# [Exercise directions]
Starting at the line that contains "How do I perform: Click the third xG", quote each line exactly through the last line of the entries, both included.

[Data shown Boundary: Start]

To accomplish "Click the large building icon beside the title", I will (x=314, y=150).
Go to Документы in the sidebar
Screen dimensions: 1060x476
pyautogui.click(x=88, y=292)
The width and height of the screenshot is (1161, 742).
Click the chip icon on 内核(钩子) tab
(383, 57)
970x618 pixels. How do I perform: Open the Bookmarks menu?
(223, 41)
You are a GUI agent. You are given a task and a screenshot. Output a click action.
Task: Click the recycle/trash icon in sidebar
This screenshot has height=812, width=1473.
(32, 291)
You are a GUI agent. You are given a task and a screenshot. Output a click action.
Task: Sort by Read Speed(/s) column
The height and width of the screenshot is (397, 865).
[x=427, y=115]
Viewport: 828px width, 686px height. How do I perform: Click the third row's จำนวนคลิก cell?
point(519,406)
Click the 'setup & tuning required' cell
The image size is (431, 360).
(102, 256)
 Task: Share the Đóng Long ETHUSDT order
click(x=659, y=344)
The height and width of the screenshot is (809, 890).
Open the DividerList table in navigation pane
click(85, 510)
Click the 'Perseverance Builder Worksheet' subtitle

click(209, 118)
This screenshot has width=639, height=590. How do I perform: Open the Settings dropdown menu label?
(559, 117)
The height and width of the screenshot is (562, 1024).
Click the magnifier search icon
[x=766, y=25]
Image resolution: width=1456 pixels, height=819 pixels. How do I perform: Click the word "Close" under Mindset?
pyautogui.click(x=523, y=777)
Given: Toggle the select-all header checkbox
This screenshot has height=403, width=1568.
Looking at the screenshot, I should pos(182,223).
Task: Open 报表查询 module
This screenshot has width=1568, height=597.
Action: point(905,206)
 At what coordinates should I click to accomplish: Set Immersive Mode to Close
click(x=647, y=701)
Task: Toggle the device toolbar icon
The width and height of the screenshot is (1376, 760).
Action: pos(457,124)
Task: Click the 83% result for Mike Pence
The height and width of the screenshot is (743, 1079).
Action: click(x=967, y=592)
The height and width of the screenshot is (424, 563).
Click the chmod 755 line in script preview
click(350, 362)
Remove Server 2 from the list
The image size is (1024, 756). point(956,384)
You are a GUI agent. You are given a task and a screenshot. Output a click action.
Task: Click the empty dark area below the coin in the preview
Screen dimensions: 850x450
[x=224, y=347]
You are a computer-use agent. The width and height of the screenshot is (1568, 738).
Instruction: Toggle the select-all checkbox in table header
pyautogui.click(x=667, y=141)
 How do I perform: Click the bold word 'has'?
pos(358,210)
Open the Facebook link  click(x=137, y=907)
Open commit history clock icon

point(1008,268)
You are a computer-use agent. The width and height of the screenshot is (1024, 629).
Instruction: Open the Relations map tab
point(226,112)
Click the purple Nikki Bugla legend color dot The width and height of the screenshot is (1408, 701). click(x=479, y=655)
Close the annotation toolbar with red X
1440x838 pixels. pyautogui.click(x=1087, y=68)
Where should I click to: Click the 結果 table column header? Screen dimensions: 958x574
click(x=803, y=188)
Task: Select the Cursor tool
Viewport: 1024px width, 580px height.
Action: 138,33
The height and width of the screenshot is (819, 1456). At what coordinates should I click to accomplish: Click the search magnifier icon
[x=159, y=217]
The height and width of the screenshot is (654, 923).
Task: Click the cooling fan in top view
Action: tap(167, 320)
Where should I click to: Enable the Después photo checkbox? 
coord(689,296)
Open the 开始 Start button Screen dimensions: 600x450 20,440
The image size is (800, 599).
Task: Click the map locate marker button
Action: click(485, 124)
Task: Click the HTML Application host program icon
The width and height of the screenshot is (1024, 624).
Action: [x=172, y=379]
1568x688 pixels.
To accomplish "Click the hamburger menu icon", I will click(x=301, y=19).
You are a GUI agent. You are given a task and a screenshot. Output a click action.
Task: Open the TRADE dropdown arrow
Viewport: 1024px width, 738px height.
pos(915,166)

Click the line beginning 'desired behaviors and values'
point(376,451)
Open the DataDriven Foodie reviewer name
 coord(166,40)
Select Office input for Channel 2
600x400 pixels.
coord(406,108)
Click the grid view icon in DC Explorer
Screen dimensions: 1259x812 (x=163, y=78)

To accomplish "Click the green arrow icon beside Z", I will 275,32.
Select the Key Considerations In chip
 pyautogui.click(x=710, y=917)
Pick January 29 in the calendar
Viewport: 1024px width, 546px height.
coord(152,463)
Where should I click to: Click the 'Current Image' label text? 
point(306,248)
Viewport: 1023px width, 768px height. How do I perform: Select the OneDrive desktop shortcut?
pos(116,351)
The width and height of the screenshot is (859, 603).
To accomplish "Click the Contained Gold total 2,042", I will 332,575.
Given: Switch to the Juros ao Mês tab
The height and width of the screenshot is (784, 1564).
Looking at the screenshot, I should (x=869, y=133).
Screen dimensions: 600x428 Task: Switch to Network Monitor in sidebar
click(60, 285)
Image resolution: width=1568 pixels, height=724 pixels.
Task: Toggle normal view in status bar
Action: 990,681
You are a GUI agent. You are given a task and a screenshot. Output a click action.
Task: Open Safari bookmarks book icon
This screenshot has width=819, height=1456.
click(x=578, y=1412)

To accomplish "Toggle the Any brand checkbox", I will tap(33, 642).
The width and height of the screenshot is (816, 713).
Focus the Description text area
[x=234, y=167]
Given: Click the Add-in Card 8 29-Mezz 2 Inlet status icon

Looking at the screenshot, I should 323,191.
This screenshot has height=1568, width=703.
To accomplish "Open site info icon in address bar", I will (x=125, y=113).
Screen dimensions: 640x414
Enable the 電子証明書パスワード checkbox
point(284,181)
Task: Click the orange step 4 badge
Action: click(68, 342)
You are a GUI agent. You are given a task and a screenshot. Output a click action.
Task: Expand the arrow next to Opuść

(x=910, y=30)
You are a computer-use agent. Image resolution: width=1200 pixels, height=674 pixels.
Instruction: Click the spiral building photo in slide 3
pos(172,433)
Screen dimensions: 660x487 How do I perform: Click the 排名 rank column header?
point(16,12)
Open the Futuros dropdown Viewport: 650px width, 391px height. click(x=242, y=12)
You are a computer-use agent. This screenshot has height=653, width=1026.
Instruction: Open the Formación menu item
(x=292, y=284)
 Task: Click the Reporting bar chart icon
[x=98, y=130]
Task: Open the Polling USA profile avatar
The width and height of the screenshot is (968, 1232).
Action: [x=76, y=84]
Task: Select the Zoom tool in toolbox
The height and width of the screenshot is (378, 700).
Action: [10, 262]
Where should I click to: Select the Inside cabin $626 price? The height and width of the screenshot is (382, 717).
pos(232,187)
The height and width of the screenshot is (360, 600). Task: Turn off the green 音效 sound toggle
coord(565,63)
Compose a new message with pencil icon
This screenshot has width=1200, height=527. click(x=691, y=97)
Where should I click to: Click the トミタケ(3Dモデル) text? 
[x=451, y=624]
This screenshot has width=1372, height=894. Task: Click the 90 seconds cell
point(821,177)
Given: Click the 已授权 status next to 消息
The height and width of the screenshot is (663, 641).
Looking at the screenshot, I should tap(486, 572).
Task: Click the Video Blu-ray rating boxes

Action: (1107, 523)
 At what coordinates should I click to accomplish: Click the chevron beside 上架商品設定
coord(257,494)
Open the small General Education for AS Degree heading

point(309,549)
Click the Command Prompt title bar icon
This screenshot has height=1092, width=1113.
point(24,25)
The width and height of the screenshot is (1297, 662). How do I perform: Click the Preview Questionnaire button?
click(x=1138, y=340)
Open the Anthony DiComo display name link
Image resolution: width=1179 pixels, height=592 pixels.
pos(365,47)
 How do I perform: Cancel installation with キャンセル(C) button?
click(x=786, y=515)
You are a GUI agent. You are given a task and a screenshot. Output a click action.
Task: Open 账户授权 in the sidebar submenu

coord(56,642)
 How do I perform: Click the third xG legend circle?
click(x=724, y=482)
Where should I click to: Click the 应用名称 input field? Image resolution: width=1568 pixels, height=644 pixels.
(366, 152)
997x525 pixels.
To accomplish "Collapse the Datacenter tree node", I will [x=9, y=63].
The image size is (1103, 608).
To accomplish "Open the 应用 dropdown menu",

[Data shown Boundary: End]

# [Result below]
 How do I perform: Click the third xG legend circle?
click(x=724, y=482)
Where should I click to: Click the 应用名称 input field? Image resolution: width=1568 pixels, height=644 pixels.
(366, 152)
997x525 pixels.
To accomplish "Collapse the Datacenter tree node", I will [x=9, y=63].
The image size is (1103, 608).
To accomplish "Open the 应用 dropdown menu",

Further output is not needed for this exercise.